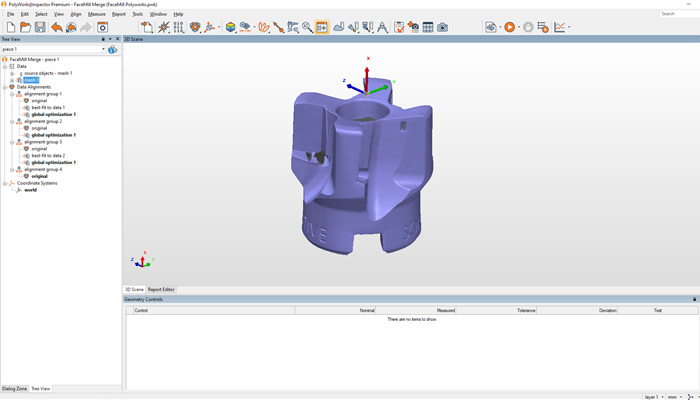The image size is (700, 400).
Task: Open the Align menu
Action: [76, 14]
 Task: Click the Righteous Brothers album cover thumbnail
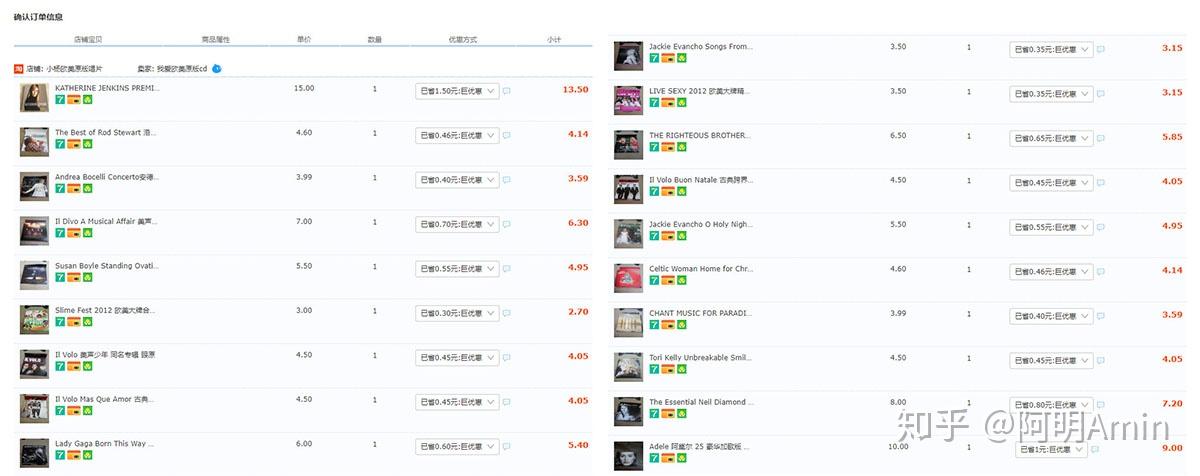click(628, 143)
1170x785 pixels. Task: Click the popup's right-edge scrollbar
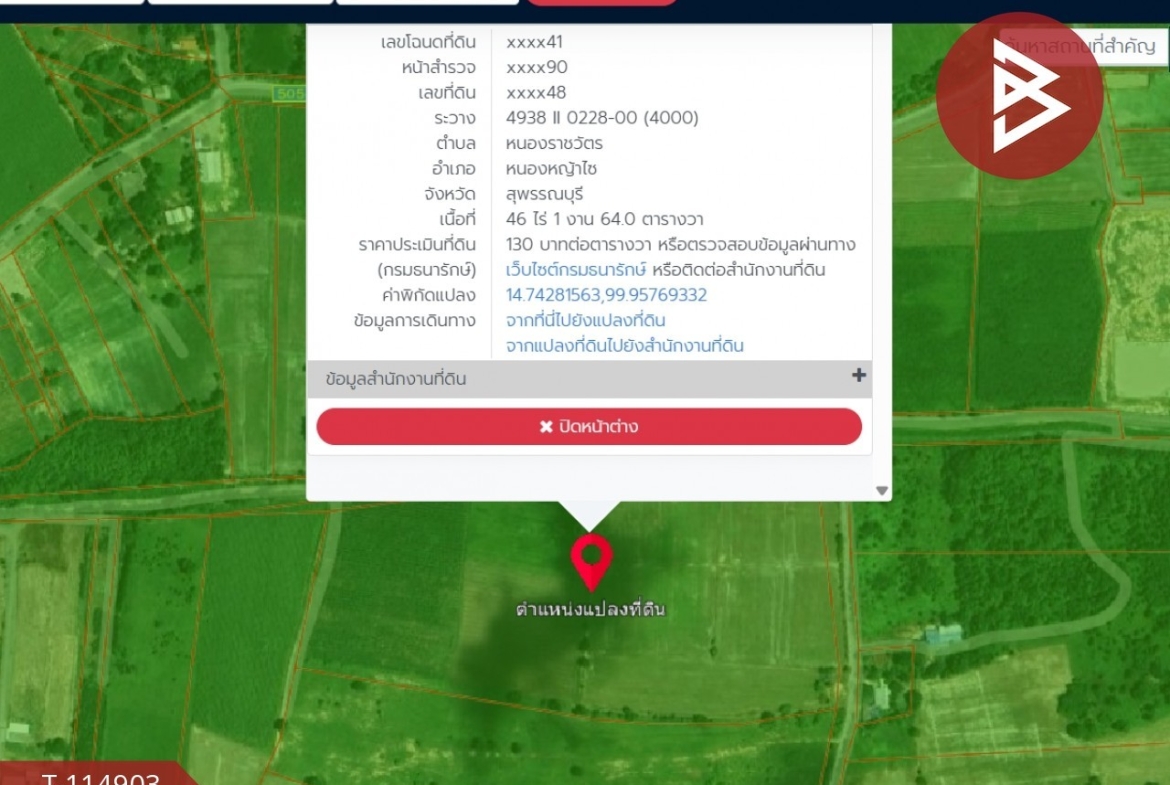[882, 261]
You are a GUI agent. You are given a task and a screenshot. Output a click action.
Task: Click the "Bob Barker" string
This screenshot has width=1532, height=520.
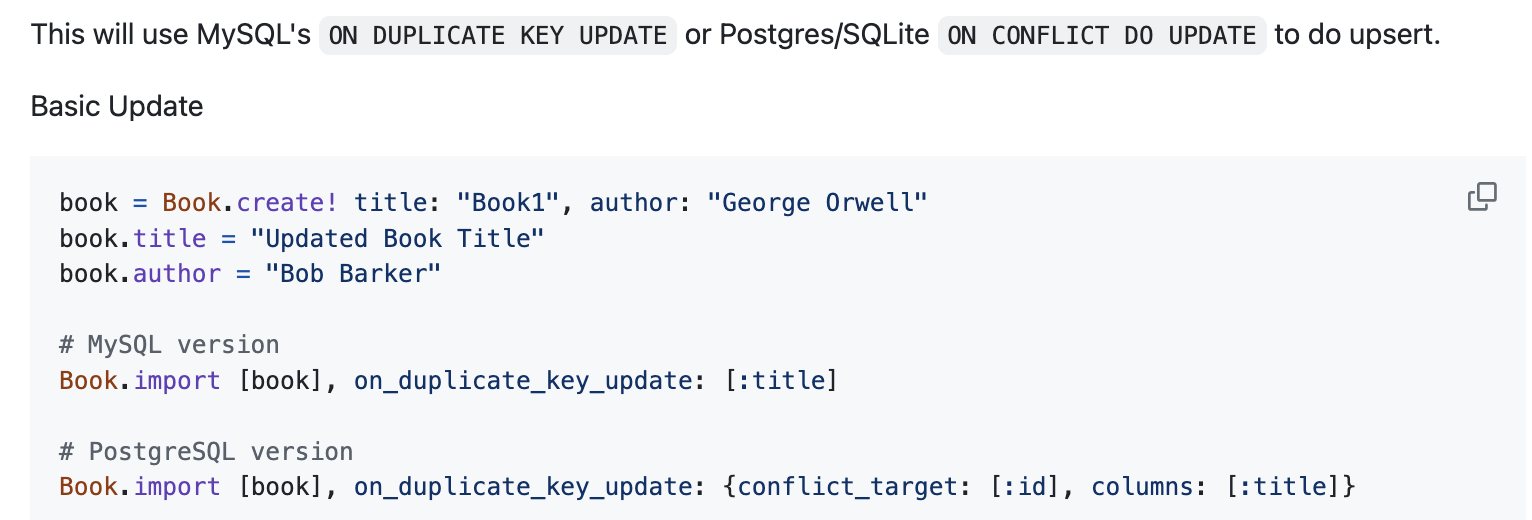click(x=353, y=273)
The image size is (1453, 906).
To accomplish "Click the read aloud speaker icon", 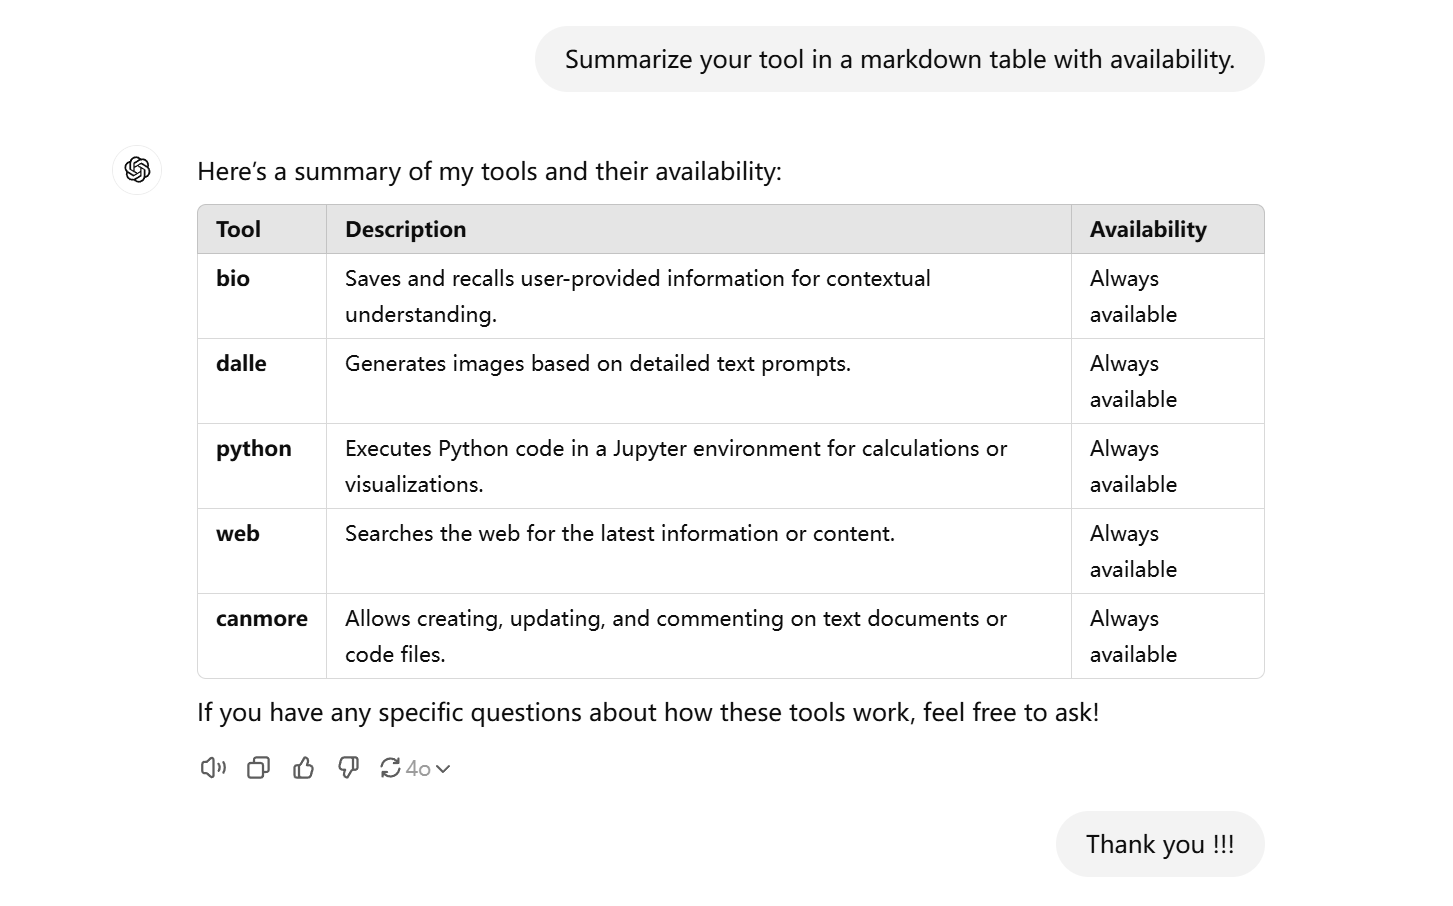I will [213, 768].
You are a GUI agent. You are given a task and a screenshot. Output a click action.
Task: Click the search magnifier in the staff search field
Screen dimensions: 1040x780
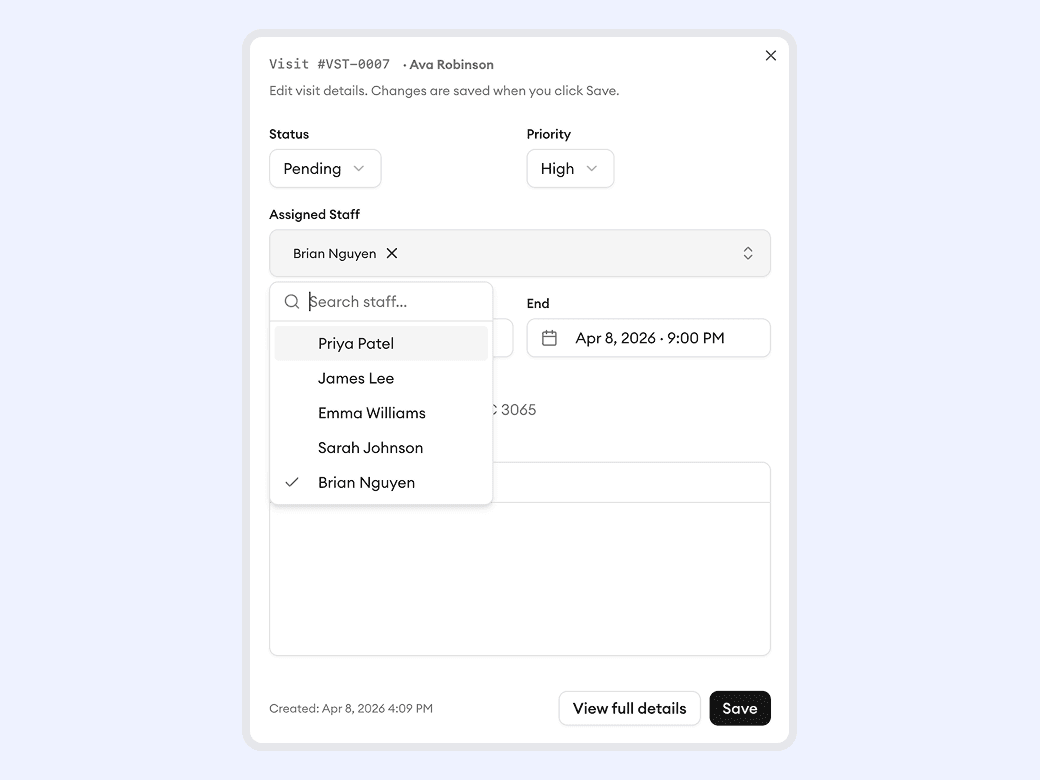coord(291,301)
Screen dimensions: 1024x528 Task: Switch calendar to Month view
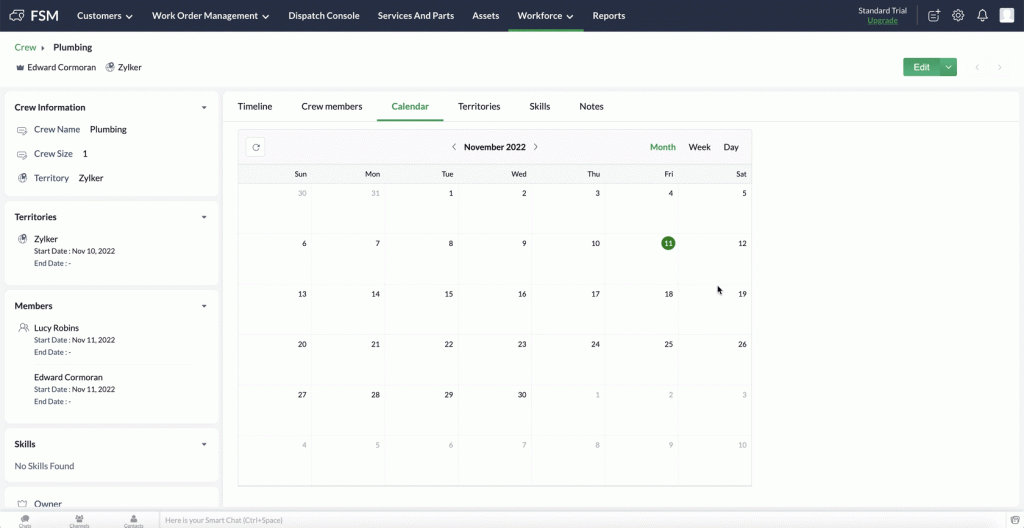click(662, 147)
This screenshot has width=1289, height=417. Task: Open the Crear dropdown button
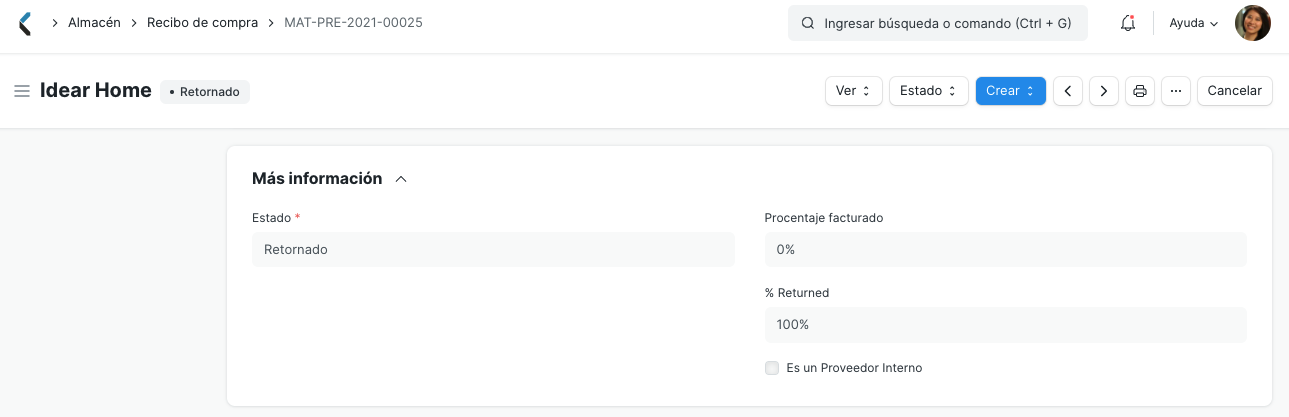click(1010, 91)
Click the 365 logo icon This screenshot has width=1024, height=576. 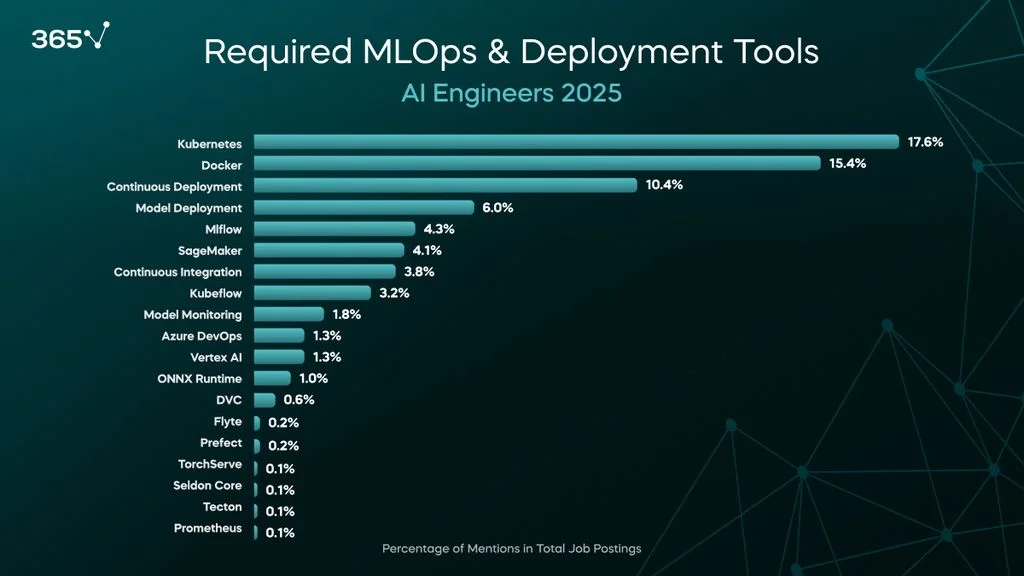70,38
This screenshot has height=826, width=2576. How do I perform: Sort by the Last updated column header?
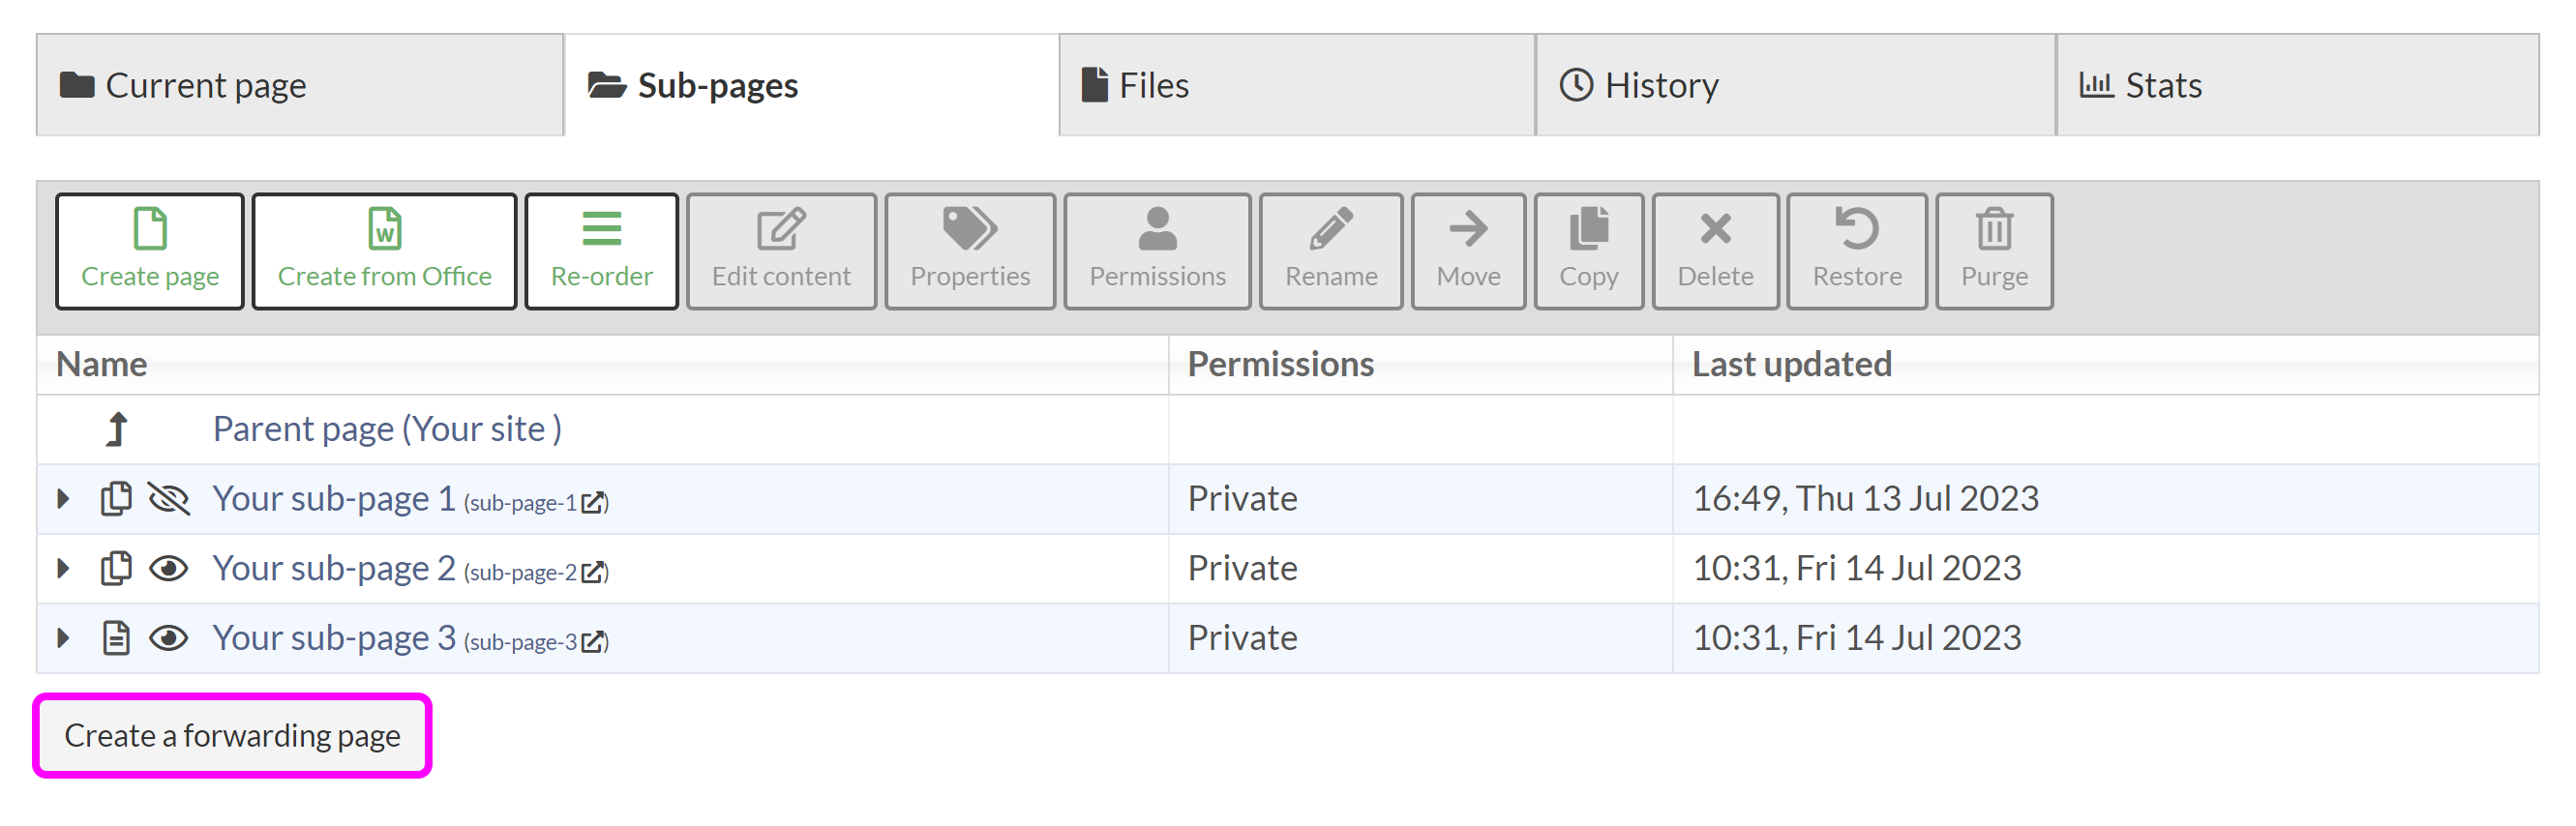click(1791, 364)
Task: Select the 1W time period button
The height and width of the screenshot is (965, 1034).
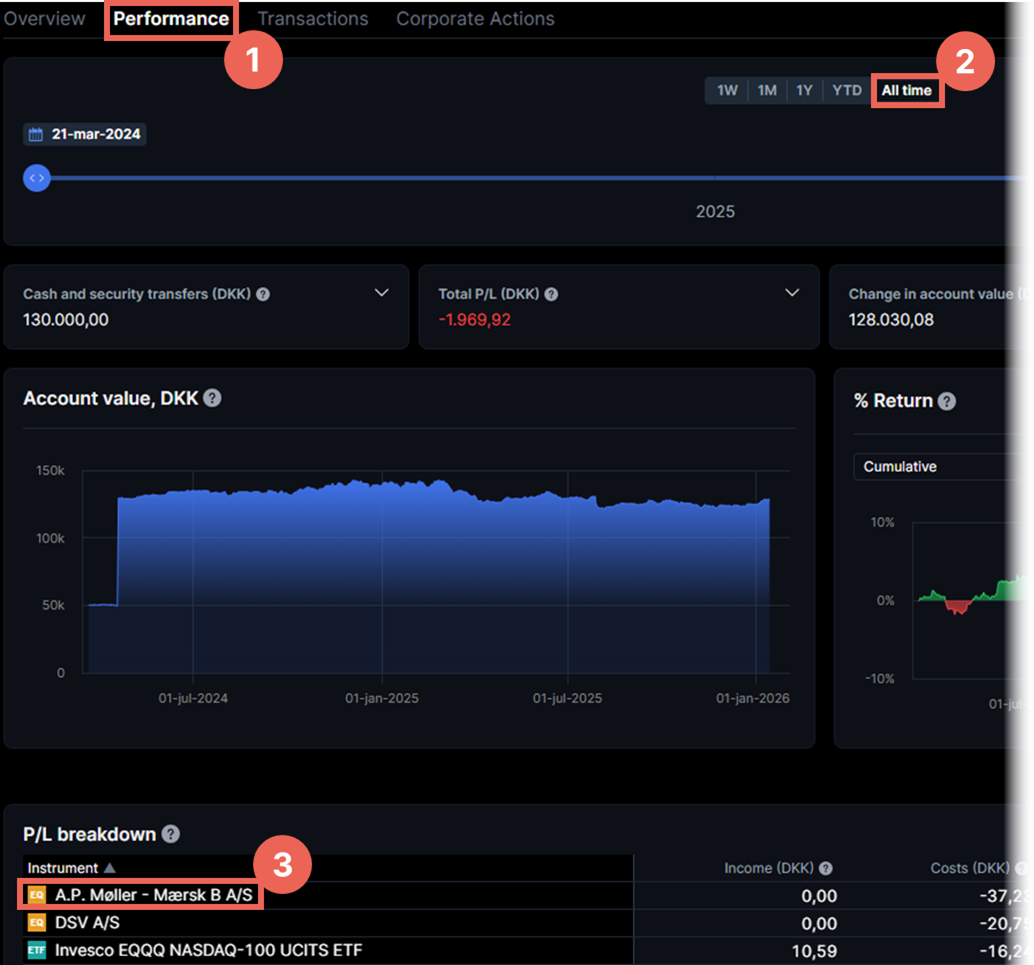Action: click(x=727, y=91)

★ ★ ★

■ Work task ■
If a picture falls within the span, leave it out, and reproduce exactly the lines from the one containing "This screenshot has height=826, width=2576." through the end of the material, and no others.

■ Reply to the task ■
This screenshot has height=826, width=2576. How do I perform: Sort by the Last updated column header?
click(1791, 364)
Task: Select the 1W time period button
The height and width of the screenshot is (965, 1034).
Action: click(x=727, y=91)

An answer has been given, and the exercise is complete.